Inhaled nitric oxide (iNO) is an established therapy in the treatment of pulmonary hypertension and right ventricular dysfunction following left ventricular assist device implantation. Since it is known that endothelin-1 contributes to pulmonary hypertension, and nitric oxide modulates endothelin-1 synthesis in vitro, we investigated the effects of iNO on circulating endothelin-1 and big endothelin following left ventricular assist device implantation.

METHODS AND RESULTS

On weaning from cardiopulmonary bypass, 15 consecutive patients with secondary pulmonary hypertension after implantation of a left ventricular assist device were treated with iNO. Endothelin-1 and big endothelin plasma levels were measured preoperatively, on cardiopulmonary bypass prior to iNO, 12, 24, and 48 hour postoperatively, and 72 hour after cessation of iNO. Endothelin-1 levels were increased preoperatively (1.05+/-0.20 fmol/L), and were highest on cardiopulmonary bypass (1.65+/-0.27 fmol/L).
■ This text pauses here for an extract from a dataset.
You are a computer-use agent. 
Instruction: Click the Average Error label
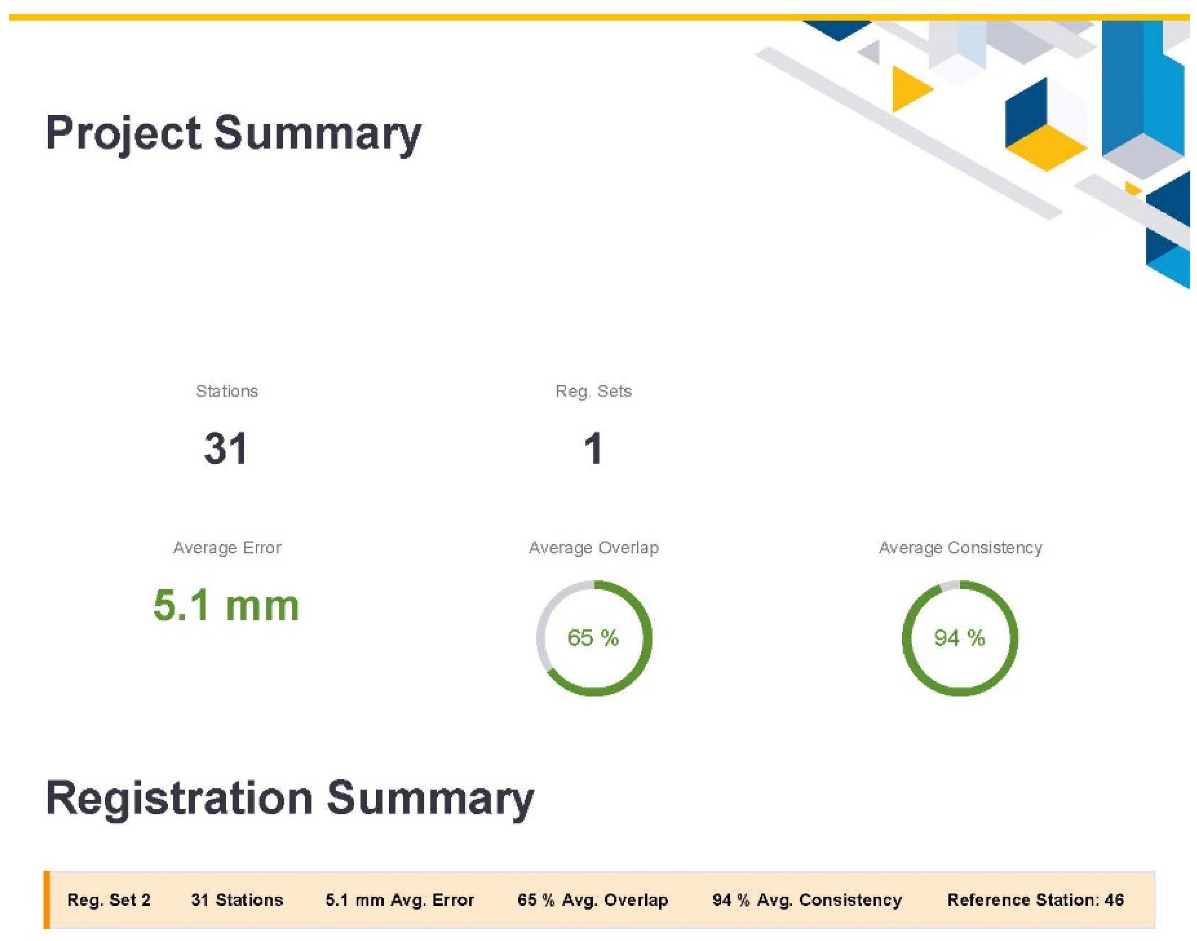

During iNO therapy endothelin-1 and big endothelin decreased significantly (endothelin-1: 12 hour 1.24+/-0.18, 24 hour 0.93+/-0.20, and 48 hour 0.81+/-0.14 fmol/L); they were lowest 72 hour post-iNO (endothelin-1: 0.56+/-0.09 fmol/L). Plasma endothelin-1 concentrations and iNO dose were inversely correlated (r=-0.657, P<0.015). A significant correlation was also found between endothelin-1 versus PA pressures and PVR/SVR ratio, but not with CI and SVR.

CONCLUSIONS

Since it is known that endothelin-1 mediates pulmonary hypertension, we suggest a 2-fold effect of iNO therapy: firstly, a selective vasodilation of the pulmonary vasculature; and secondly, iNO mediated modulation of endothelin-1.